Si entendemos la posmodernidad como una época de estándares diluidos, esperanzas difusas, culpabilidades esfuminadas, identidades ambiguas; como una sociedad donde impera la insatisfacción como base de la angustia existencial, por mor de la lógica absurda del consumismo; una sociedad en la que es notoria la movilidad delirante, la relativización de la jerarquía de valores –epifanía, por así decirlo, de lo que Nietzsche llamó transvaloración de todos los valores; la desarticulación y el abismo en la tríada sujeto-cultura-existencia.
Si posmodernidad es sinónimo de desmantelamiento del orden tradicional y perpetuo reinicio de un orden nuevo, pero nunca fijo; fronteras desplazadas, individuos parias o apátridas, seguridad anclada a la vulnerabilidad y el riesgo a perder la libertad; ideologías vacías con vocación populista; creencias monoteístas tan laxas que rayan en el politeísmo.

■ ■ ■ ■ ■

# QUÉ HACER:
Reproduzca sin alteraciones el pasaje del texto sobre la posmodernidad: comience en las palabras que contienen "Si posmodernidad es" y deténgase después de "en el politeísmo.".

# DATOS PROPORCIONADOS:

■ ■ ■ ■ ■

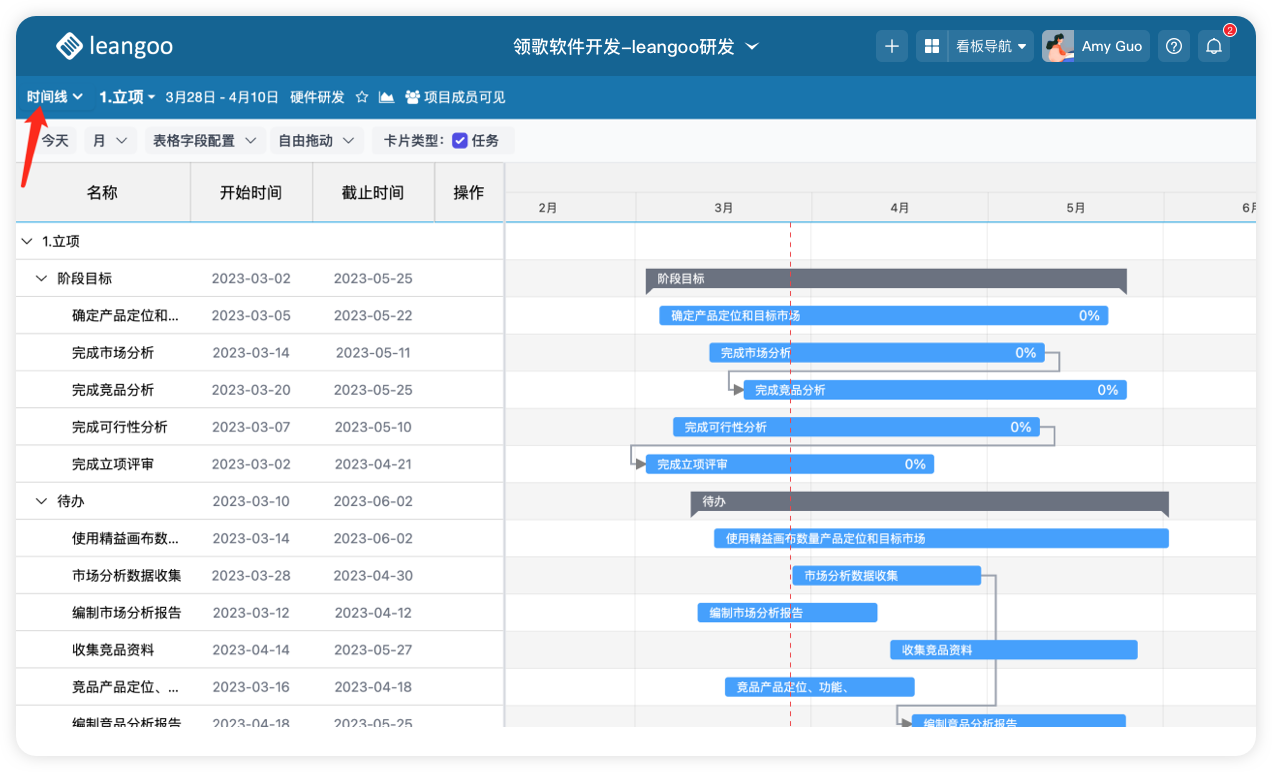
Task: Click the plus add button in header
Action: (892, 46)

■ ■ ■ ■ ■

# RESULTADO DEL EJERCICIO:
Si posmodernidad es sinónimo de desmantelamiento del orden tradicional y perpetuo reinicio de un orden nuevo, pero nunca fijo; fronteras desplazadas, individuos parias o apátridas, seguridad anclada a la vulnerabilidad y el riesgo a perder la libertad; ideologías vacías con vocación populista; creencias monoteístas tan laxas que rayan en el politeísmo.